What is ring vaccination?

Giving vaccine to people who come in contact with infected individuals thus reducing people with the disease (because you’re targeting people who have come into contact with others who have the disease).

Challenges in vaccine implementation

• Equity & access

• Logistics and cold chain

• Public acceptance

• Manufacturing and supply

• Viral evolution

• Implementation in complex settings (conflict zones, remote regions)

Challenges- Equity and access

Global disparities persist. As modeled for COVID-19, vaccine rollout averted most deaths in high-income countries; low-income countries had far lower vaccination rates, limiting impact .

For example, in 2021 only approximately 10.9% of people in low-income countries had received a COVID-19 vaccine dose. COVAX and other initiatives aim to improve equity, but issues like nationalism and supply bottlenecks remain.

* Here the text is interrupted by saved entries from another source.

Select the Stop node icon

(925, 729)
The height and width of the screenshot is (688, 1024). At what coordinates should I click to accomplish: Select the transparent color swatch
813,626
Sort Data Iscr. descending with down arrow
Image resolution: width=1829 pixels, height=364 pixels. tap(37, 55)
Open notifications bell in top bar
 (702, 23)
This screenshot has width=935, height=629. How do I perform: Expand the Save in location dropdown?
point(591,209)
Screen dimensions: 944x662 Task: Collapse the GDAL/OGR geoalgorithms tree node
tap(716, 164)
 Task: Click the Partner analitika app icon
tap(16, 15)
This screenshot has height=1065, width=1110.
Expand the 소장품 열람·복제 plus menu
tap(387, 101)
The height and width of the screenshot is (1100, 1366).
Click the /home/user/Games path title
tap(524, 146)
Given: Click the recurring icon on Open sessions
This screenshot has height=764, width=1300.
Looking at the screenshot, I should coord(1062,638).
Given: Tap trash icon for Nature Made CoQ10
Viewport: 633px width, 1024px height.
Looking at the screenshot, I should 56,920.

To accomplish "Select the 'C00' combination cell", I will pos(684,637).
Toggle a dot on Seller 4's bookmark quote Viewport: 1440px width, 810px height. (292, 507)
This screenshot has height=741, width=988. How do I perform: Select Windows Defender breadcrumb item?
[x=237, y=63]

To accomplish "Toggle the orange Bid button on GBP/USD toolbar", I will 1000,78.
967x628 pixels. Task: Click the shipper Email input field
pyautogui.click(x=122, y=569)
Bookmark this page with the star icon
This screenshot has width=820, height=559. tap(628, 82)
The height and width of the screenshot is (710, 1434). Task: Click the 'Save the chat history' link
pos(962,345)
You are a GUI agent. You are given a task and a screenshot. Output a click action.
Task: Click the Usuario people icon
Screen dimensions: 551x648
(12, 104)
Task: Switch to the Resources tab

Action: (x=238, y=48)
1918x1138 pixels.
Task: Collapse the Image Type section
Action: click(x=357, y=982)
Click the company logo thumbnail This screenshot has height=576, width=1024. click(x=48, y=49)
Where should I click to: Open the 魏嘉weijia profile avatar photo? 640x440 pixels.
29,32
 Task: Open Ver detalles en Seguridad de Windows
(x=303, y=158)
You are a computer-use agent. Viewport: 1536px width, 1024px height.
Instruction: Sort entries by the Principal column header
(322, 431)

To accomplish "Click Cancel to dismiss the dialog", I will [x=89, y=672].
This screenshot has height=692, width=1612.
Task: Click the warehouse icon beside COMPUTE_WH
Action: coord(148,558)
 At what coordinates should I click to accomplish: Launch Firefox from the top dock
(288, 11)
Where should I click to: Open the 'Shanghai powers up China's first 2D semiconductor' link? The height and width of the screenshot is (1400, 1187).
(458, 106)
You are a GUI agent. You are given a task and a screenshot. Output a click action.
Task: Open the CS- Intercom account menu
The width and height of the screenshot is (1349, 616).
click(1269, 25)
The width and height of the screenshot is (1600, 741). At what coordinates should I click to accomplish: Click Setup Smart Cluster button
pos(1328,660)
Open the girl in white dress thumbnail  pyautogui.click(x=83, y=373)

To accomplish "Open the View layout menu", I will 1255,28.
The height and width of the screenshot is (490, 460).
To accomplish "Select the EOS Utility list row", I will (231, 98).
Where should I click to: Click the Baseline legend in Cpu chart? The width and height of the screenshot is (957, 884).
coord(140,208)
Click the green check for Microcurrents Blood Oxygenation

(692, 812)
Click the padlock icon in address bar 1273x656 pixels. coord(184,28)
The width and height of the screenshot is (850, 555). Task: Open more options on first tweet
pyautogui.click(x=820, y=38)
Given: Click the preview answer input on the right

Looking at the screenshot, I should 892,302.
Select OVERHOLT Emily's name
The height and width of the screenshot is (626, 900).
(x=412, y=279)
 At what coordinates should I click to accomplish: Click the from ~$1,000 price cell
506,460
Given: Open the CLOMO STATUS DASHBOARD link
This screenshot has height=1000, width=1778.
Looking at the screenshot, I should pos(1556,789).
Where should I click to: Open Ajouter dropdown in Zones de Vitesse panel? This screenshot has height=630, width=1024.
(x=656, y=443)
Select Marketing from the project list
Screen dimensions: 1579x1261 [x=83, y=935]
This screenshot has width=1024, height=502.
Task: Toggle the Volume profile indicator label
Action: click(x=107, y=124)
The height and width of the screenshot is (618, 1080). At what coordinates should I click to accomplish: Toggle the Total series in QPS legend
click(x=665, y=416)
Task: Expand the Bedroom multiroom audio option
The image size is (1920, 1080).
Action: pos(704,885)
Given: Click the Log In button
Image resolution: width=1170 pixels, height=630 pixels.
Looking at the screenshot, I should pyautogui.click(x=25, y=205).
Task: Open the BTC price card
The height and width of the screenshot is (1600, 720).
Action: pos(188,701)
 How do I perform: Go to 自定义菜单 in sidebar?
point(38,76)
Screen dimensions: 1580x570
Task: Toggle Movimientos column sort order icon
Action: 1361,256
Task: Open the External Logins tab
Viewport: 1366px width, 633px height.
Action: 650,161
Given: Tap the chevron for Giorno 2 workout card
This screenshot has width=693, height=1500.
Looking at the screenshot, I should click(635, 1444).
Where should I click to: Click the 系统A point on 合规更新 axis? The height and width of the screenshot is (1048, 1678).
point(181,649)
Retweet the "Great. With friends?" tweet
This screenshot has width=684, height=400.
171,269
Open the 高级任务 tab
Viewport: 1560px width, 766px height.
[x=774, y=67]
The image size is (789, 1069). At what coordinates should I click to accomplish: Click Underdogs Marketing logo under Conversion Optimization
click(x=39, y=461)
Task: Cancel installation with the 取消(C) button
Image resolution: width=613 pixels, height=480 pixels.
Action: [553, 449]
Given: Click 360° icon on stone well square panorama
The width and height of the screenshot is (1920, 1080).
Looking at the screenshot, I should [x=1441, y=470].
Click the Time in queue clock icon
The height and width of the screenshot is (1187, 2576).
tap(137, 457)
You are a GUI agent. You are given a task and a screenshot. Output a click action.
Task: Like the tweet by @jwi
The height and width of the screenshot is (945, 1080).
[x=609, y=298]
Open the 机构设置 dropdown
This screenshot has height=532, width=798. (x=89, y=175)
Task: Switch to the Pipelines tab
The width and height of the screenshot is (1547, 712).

Even before COVID-19, routine coverage lagged: in 2018 about 20 million infants missed life saving vaccines like DTP and measles, nearly half of which are children living in low income countries indicating gaps in immunization programs.

Challenges- logistics and cold chain

Many vaccines require temperature control. Some (mRNA COVID-19 vaccines) need ultra-cold storage (–70 °C), while others need 2–8 °C. UNICEF and partners invested heavily in cold chain capacity globally .

Delivery to remote areas can involve planes, boats, and on-foot transport, with refrigerators or cold boxes to keep doses viable . Interruptions (power outages, long transport) risk spoilage.

For new vaccines, improving thermostability is a priority (e.g. lyophilized formulations).

Challenges- public acceptance

Hesitancy and misinformation remain obstacles to high uptake. Even with available supply, people may refuse or delay vaccination.

Tailored communication campaigns and community engagement are needed to overcome fears and cultural barriers.

Challenges- manufacturing and supply

Producing billions of doses requires large-scale facilities and raw materials (e.g. bioreactors, lipids for mRNA). During the COVID-19 pandemic, rapid scale-up led to occasional shortages of syringes and vials.

Building flexible manufacturing networks is critical. Intellectual property and patent issues can also affect global vaccine licensing and technology transfer.

Challenges- viral evolution

Pathogen mutation can reduce vaccine effectiveness. Seasonal influenza strains evolve (antigenic drift), requiring annual vaccine updates.

SARS-CoV-2 variants (Delta, Omicron) decreased COVID vaccine protection against infection, necessitating booster shots and new formulations.

Ongoing surveillance of viral genetics and adaptable vaccine platforms (e.g. mRNA with quick re-formulation) are essential to meet this challenge.

Challenges- implementation in complex settings

Conflict zones, remote regions, and marginalized communities pose logistical and trust barriers. Political instability can disrupt immunization campaigns.

Vaccine storage and administration infrastructure may be lacking in low-resource settings, requiring international support.

Moreover, ensuring timely follow-up doses (multi-dose schedules) can be difficult where healthcare access is limited.